• **Passage provided**
Ashikur Rahman

Personal information
- Born: 24 October 1983 (age 42) Comilla, Chittagong, Bangladesh
- Nickname: Lovin
- Role: bowler

Domestic team information
- Dhaka Metropolis
- Chittagong Division
- Sylhet Division

Career statistics
| Competition | FC | LA |
| Matches | 15 | 18 |
| Runs scored | 120 | 15 |
| Batting average | 15.00 | 2.50 |
| 100s/50s | 0/0 | 0/0 |
| Top score | 27* | 7* |
| Balls bowled | 2100 | 867 |
| Wickets | 36 | 21 |
| Bowling average | 25.41 | 27.33 |
| 5 wickets in innings | 1 | 0 |
| 10 wickets in match | 0 | n/a |
| Best bowling | 6/46 | 3/20 |
| Catches/stumpings | 6/- | 5/- |
- Source: ESPNcricinfo, 23 June 2020

= Ashiqur Rahman (cricketer, born 1983) =

Bangladeshi cricketer (born 1983)

Mohammad Ashiqur Rahman Majumder (মোহাম্মদ আশিকুর রহমান মজুমদার; born 24 October 1983) is a former Bangladeshi cricketer and coach who has featured in 15 first-class matches and 18 List A matches. He is currently serving as the BCB Development coach.

==Career==
Ashikur Rahman represented Bangladesh U-19 cricket team in the youth level and was selected in the Bangladeshi squad for the 2002 Under-19 Cricket World Cup which was captained by Nafees Iqbal. He played a pivotal role in Bangladesh's stunning group stage match victory over India chasing a low total of 78 runs during the World Cup taking 3 crucial wickets and also faced 26 balls without scoring.

• **Records provided**
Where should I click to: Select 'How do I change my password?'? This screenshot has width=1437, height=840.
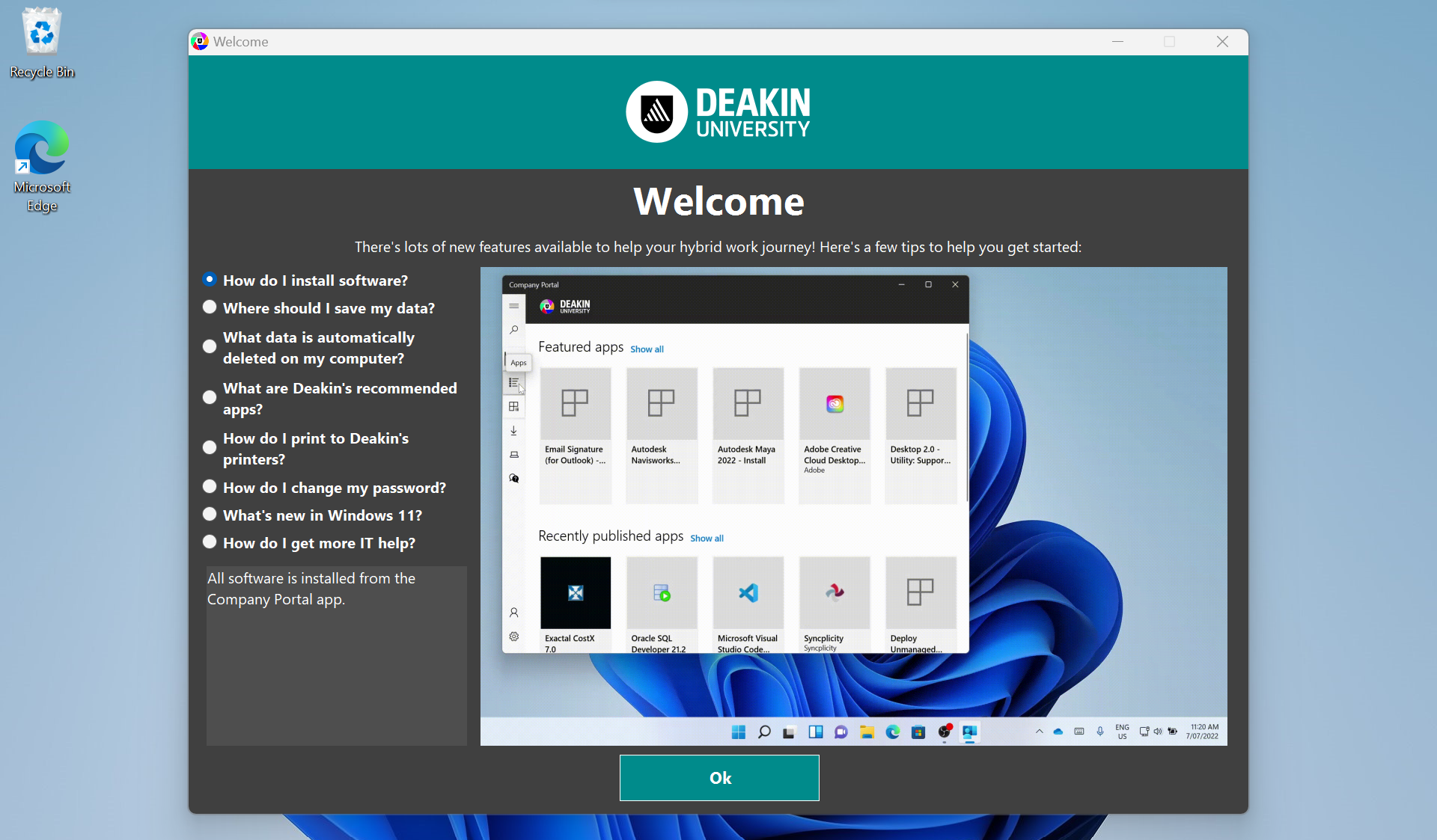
--
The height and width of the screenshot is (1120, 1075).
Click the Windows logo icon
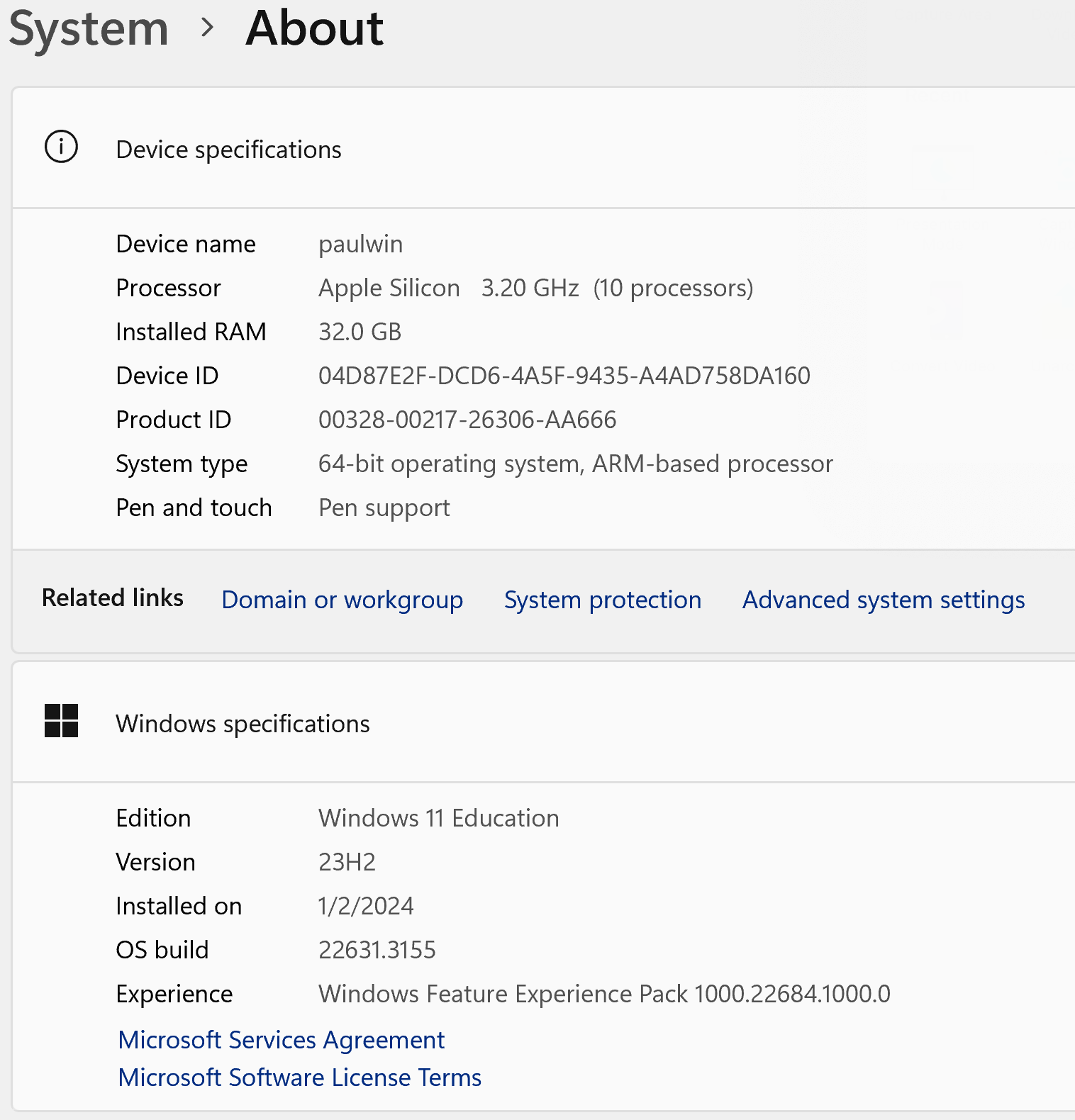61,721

• **Problem to solve**
Name each domestic team that the cricketer profile lists for Ashikur Rahman.

• **Result**
- Dhaka Metropolis
- Chittagong Division
- Sylhet Division